Problem to work on: Copy out every line of the records where the string "named" occurs.

Exercise material:
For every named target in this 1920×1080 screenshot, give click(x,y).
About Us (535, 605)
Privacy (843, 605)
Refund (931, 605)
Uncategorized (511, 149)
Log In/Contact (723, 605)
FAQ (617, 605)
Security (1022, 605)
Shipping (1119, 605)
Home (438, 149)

---

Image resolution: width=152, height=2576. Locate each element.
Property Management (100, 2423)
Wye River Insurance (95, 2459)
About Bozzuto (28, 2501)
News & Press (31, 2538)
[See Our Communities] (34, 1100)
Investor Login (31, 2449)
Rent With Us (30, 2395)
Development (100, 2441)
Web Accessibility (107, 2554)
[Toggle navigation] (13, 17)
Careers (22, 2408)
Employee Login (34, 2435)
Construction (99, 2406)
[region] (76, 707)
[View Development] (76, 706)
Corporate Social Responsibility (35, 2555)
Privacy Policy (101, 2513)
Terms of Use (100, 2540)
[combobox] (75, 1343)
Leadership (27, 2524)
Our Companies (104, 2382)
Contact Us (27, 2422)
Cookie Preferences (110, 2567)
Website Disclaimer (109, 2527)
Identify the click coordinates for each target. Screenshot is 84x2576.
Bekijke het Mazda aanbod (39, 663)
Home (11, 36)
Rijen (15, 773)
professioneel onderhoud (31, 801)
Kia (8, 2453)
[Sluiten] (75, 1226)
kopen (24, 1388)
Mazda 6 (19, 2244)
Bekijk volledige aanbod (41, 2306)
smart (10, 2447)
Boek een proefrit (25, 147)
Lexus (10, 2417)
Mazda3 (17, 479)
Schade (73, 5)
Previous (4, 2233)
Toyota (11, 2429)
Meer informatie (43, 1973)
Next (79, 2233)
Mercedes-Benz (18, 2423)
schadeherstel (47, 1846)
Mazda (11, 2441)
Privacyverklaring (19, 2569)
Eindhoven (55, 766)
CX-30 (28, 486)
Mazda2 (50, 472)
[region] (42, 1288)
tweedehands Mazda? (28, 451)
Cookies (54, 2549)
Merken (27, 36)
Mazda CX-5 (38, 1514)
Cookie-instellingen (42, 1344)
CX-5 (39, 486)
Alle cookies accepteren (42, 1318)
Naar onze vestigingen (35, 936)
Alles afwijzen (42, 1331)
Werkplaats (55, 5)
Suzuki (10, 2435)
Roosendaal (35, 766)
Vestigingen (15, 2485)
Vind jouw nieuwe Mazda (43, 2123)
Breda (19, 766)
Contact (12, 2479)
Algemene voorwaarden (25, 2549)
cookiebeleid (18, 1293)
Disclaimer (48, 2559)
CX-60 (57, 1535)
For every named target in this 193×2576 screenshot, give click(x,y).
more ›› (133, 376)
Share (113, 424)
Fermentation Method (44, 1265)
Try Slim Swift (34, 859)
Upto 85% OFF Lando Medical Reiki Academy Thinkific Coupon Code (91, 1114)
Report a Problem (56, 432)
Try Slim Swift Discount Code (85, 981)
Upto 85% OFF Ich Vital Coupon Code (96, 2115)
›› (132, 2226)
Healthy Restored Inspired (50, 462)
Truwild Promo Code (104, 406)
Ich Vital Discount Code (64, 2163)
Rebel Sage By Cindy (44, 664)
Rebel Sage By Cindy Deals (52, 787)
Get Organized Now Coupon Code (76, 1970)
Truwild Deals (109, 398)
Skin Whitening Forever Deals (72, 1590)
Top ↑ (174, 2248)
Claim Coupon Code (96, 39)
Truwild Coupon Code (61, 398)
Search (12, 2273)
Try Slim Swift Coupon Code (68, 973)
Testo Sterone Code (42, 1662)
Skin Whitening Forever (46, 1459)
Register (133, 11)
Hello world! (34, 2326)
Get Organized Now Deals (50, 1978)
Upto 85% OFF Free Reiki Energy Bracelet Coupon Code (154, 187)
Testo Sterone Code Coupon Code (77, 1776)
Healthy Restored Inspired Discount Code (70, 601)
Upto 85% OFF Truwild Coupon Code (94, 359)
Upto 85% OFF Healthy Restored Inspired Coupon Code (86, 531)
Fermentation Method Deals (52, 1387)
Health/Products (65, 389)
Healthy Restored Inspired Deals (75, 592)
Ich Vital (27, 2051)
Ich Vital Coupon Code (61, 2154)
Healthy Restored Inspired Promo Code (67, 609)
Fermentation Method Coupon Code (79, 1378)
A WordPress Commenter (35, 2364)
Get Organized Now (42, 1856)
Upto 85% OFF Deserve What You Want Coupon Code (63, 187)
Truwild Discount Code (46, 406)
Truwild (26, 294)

Solved problem:
For every named target in this 1920×1080 screenshot, give click(x,y).
For every named target in this 193×2576 screenshot, give click(x,y).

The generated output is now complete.